BLS also keeps track of “persons marginally attached to the labor force” and says that there are 2.7 million of them. Essentially, members of this group looked for work in vain at some point during the last 12 months, but not in the four weeks preceding the BLS survey that tracks unemployment. Some 1 million people among the marginally attached have given up looking because they believe there are no jobs for them; the other 1.7 million offer other reasons for not looking for work recently, such as starting (or re-starting) school or taking care of a family member.
Still, growth in jobs has been upward, if not skyrocketing, since an employment trough in February 2010. Total payroll employment has grown by 1.3 million since then, or about 106,000 a month. A few industries have even seen hiring spurts, such as manufacturing, which has added 195,000 jobs since its most recent trough in December 2009, and healthcare, which has added 260,000 in the last 12 months.
Green Street sees uptick in CRE values
Green Street Advisors said on Friday that its Commercial Property Price Index edged up by 1 percent in February. According to the real estate research firm, the index is a “time series of unleveraged U.S. commercial property values that captures the prices at which commercial real estate transactions are currently being negotiated and contracted.”
The company posits that, including the most recent increase, U.S. CRE properties have gone up in value by more than one-third from the 2009 trough, which means that half of the decline that occurred from 2007 to ’09 has been erased. Also, prices are back to where they were about five years ago.
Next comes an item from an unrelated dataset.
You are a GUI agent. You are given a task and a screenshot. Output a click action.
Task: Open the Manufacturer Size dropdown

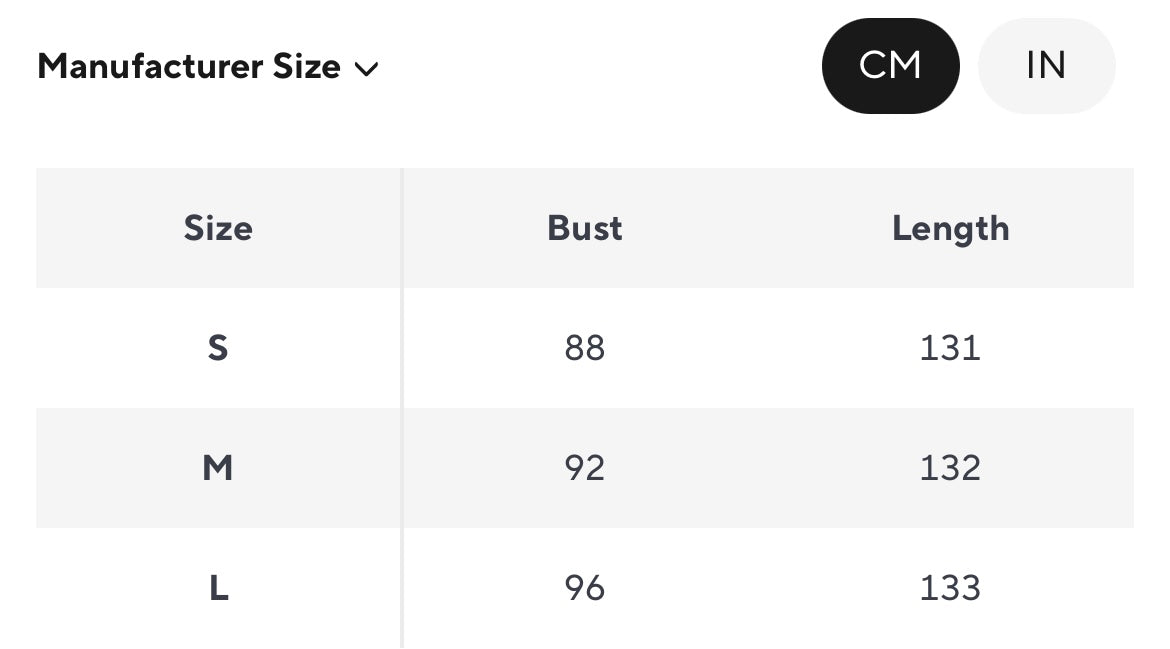207,67
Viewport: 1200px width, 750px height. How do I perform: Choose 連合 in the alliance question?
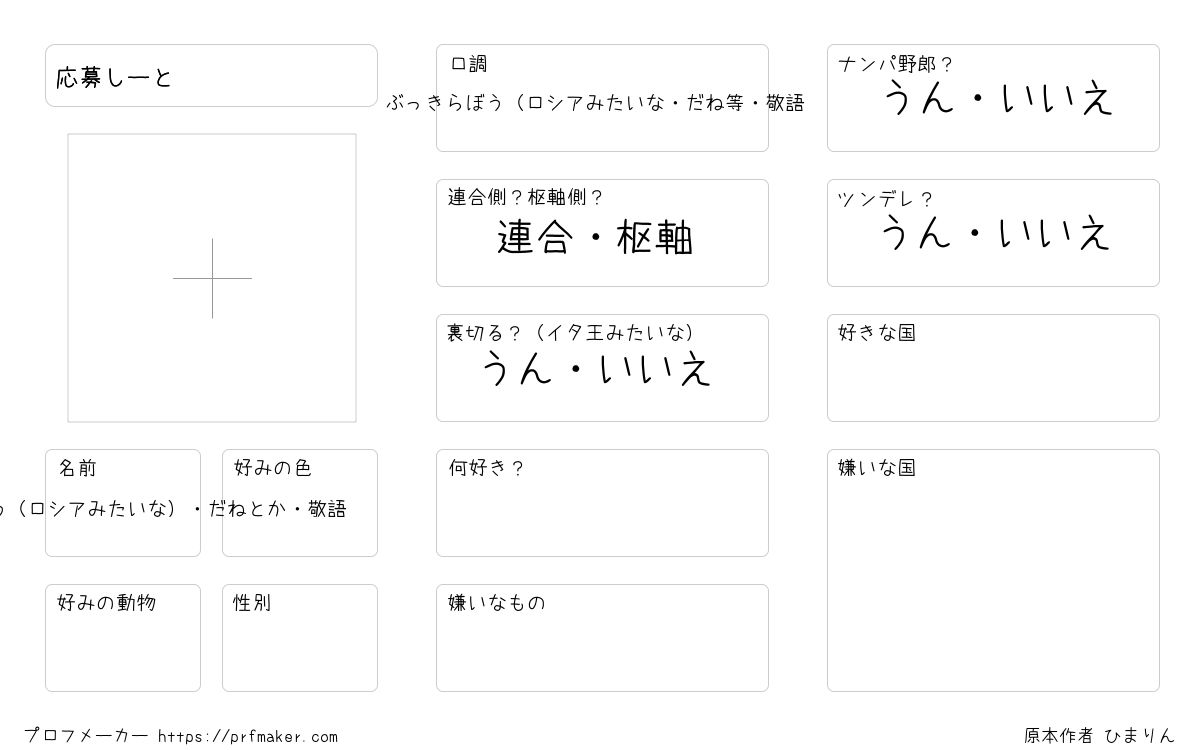(x=535, y=238)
“Over the last 18 months, sellers have felt little pressure to act, the outlook for fundamentals has improved, and well-capitalized buyers have been plentiful,” Mike Kirby, Green Street’s director of research, notes in a statement. “Prices have returned to early-’06 levels, a fact that should lessen, but not eliminate, the adverse consequences as aggressively underwritten 2005 to ’07 vintage mortgages come due.”
The inflation question
Is the economy suffering inflation or isn’t it? The price of gas has certainly spiked lately. The most recent Lundberg Survey quantified what every driver knows, reporting on Sunday that the national average price of a gallon of gas stood at $3.51 on Friday, a jump of more than 37 cents since the survey only two weeks earlier, and up nearly 82 cents since September 2010. Oil is only one commodity, but it does touch on many others, as buyers of milk and eggs (among other foods) discovered in the summer of 2008, the last time oil spiked.
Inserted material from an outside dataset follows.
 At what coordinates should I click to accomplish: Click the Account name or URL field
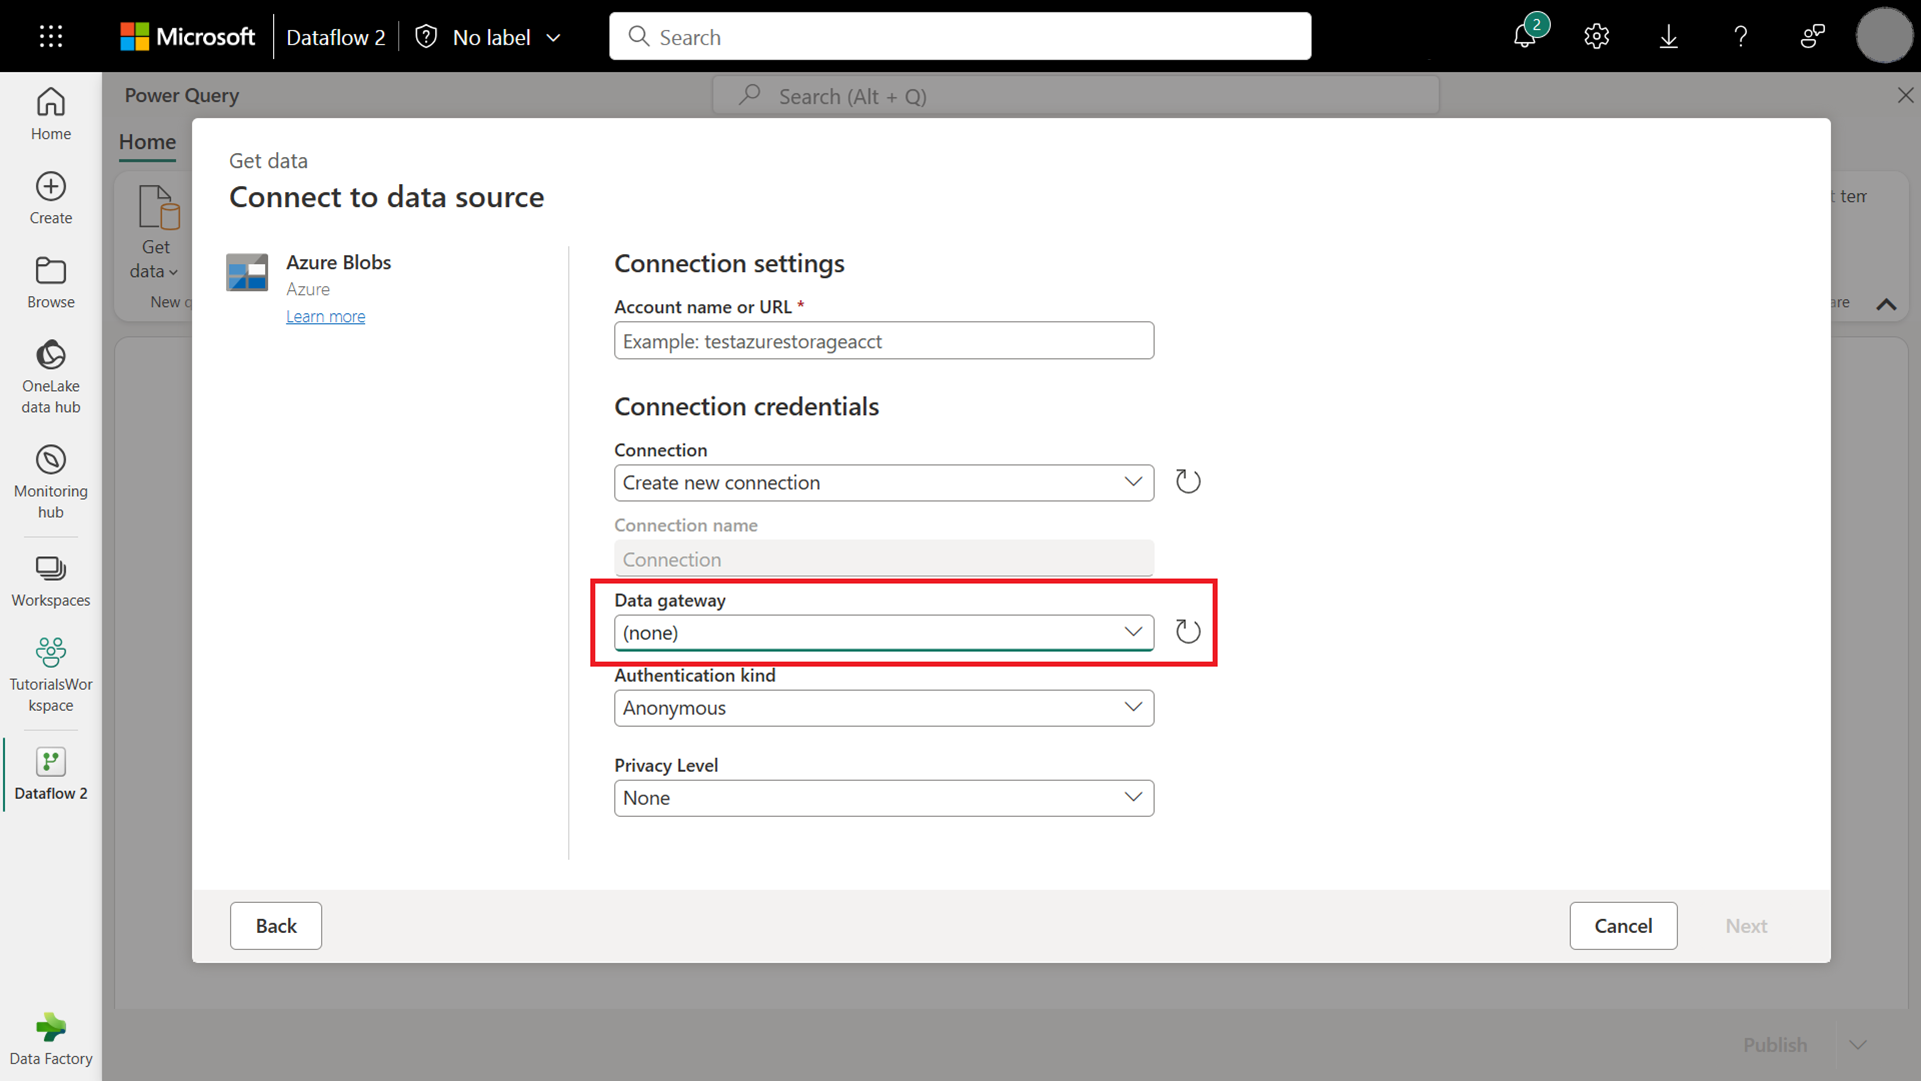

So far, the Fed–one of whose responsibilities is to tamp down inflation–seems to be unalarmed at the prospect of inflation (or worse, ’70s-style stagnation combined with inflation). “The most likely outcome is that the recent rise in commodity prices will lead to, at most, a temporary and relatively modest increase in U.S. consumer price inflation,” Fed Chairman Ben Bernanke said last week before the Senate Committee on Banking, Housing, and Urban Affairs. “That said, sustained rises in the prices of oil or other commodities would represent a threat both to economic growth and to overall price stability, particularly if they were to cause inflation expectations to become less well anchored.”
Presumably fretting about the price of oil, Wall Street disregarded the fairly positive jobs numbers on Friday. The Dow Jones Industrial Average retreated 88.32 points, or 0.72 percent, while the S&P 500 lost 0.74 percent and the Nasdaq was down 0.5 percent.